For the most part, people involved with estate planning want to avoid probate. There are many reasons for this: probate can be time-consuming, expensive and the records are public.
However, not all strategies to avoid probate are good ones. Many seniors think that adding a child to the deed of their home will help the child avoid probate when the senior dies. This is true, but that does not make this a good estate planning strategy. According to In Charge Debt Solutions, adding a child onto your deed is almost always a bad idea.

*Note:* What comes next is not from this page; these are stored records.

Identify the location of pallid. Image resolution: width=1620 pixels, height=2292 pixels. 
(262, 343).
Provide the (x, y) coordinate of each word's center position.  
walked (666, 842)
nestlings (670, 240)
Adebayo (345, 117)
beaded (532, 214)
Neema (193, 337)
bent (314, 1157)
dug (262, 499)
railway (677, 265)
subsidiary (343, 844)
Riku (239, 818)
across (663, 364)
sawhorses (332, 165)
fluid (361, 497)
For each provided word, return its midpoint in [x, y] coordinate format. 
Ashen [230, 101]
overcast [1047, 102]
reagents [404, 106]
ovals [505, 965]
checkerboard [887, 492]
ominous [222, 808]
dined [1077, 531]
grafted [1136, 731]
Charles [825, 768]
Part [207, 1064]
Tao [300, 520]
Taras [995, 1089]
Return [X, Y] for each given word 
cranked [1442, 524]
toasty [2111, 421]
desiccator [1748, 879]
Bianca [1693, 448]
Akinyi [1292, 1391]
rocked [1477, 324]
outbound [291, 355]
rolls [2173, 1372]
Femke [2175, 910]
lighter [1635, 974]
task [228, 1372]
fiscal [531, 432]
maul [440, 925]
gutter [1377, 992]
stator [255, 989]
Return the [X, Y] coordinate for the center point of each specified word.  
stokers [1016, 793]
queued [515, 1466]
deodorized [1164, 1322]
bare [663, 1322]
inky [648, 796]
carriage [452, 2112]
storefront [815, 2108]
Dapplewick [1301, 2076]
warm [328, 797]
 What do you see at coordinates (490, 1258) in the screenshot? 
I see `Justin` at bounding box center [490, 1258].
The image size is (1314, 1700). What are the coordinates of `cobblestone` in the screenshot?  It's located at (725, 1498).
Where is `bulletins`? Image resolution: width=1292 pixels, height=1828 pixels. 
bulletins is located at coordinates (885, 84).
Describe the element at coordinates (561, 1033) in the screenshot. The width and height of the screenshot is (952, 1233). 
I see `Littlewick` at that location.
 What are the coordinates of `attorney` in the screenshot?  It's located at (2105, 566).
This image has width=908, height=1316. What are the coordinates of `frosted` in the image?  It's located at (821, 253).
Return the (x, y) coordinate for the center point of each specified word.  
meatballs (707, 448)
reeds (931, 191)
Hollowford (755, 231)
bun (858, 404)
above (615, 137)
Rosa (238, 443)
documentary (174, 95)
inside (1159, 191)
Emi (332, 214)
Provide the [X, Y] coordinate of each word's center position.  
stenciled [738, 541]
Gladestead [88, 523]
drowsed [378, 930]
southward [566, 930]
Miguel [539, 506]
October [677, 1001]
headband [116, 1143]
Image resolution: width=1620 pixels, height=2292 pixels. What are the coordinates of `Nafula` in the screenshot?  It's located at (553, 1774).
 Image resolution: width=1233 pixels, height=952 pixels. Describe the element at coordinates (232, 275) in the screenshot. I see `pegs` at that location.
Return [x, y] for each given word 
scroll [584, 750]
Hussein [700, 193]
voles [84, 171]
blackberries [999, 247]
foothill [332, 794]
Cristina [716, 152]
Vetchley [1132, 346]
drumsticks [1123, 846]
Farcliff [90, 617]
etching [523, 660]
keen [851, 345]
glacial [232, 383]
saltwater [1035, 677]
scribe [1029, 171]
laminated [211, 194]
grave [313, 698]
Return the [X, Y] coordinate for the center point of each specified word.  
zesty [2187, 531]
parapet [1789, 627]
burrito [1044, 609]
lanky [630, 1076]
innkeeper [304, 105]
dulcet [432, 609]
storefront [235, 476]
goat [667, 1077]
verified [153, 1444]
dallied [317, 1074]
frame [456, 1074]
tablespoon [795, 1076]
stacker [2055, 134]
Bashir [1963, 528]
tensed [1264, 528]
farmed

How can this help avoid probate?
People who are considering this strategy to avoid probate depend on the benefits of joint tenancy. With joint tenancy, if one party that holds a stake in the property dies, the property automatically goes to the surviving party. This is the “right of survivorship.” A property owned in this fashion will not go through probate.
Why is this a bad idea?
Putting your child on the deed to your home makes them a current owner of your property. You will not be able to sell the home or take out a home equity loan without their permission. Additionally, if your child owes back pay to the IRS, the IRS may put a lien on your property if your child’s name is on the deed.
This can also be problematic if your child divorces. Since their name is on your property, that property will usually count under marital assets. This means that you may end up with your child’s ex on the deed to your home.
Putting your child’s name on your deed is not a good idea. A better answer is a revocable living trust.